Friday, October 23, 2015

From the bits and pieces of Oprah's "Belief" series that I have seen, it looks to be a beautifully produced exploration of religion and spirituality as it plays out in the lives of ordinary people from a variety of cultures and traditions. The episode I viewed tonight had the story of a Moroccan boy who is memorizing all eighty-thousand words of the Koran. Another story featured an Australian physician who walked the Camino de Santiago, and discovered a resurgence of purpose and meaning that had left his life decades earlier.

The series does not downplay the capacity for religion to be implicated in disagreement and violence, but focuses on the role of religion and spirituality where they are part of positive developments for individuals and their communities. The show's epigram is, "See the world through someone else's soul."

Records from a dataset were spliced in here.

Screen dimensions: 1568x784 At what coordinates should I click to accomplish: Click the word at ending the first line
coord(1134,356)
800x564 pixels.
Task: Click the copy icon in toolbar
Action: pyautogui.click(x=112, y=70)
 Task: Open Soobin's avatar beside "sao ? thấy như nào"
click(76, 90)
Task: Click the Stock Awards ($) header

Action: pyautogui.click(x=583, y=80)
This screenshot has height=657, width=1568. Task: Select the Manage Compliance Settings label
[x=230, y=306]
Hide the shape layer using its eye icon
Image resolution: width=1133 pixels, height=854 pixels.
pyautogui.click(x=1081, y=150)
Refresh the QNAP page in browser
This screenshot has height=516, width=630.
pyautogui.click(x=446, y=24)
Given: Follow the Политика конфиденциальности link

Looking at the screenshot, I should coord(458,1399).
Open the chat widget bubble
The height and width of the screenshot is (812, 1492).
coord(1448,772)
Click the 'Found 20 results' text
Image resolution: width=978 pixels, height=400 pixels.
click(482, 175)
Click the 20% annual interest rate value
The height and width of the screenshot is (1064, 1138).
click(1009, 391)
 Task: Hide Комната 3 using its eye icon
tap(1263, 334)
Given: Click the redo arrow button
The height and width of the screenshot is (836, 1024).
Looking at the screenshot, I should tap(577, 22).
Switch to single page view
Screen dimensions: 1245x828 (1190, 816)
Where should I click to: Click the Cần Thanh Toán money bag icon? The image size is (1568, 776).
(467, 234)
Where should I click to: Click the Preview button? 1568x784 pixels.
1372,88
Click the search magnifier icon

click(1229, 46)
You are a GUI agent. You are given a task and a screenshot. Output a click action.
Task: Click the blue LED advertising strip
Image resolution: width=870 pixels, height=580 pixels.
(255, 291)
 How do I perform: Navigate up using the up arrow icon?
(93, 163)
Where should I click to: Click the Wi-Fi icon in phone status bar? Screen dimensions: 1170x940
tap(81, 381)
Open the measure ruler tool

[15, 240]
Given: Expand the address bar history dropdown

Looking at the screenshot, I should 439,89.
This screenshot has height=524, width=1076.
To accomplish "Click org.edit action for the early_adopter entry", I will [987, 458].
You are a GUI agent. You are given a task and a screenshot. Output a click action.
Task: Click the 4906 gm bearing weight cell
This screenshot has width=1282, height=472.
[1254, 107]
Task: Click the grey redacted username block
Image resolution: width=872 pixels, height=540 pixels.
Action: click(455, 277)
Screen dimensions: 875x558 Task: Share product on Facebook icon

In the story of the man who hikes the Camino, his pilgrimage seems to have restored his ability to care and to love. The tears he cried along the way had the markings of tears someone might cry when they are beginning to heal from deep trauma--in this case, the trauma of being in dis-relationship to one's own life. The window into this man's healing provoked me to think about how difficult it is to judge another person's deep life perspective, especially as that perspective manifests in particular expressions that might be described as spiritual or religious. One person's medicine may be meaningless or even repugnant to another. In some cases, at least, I'm sure it's because the one making the judgment has never suffered from the sickness for which that particular medicine appears to be the agent of healing.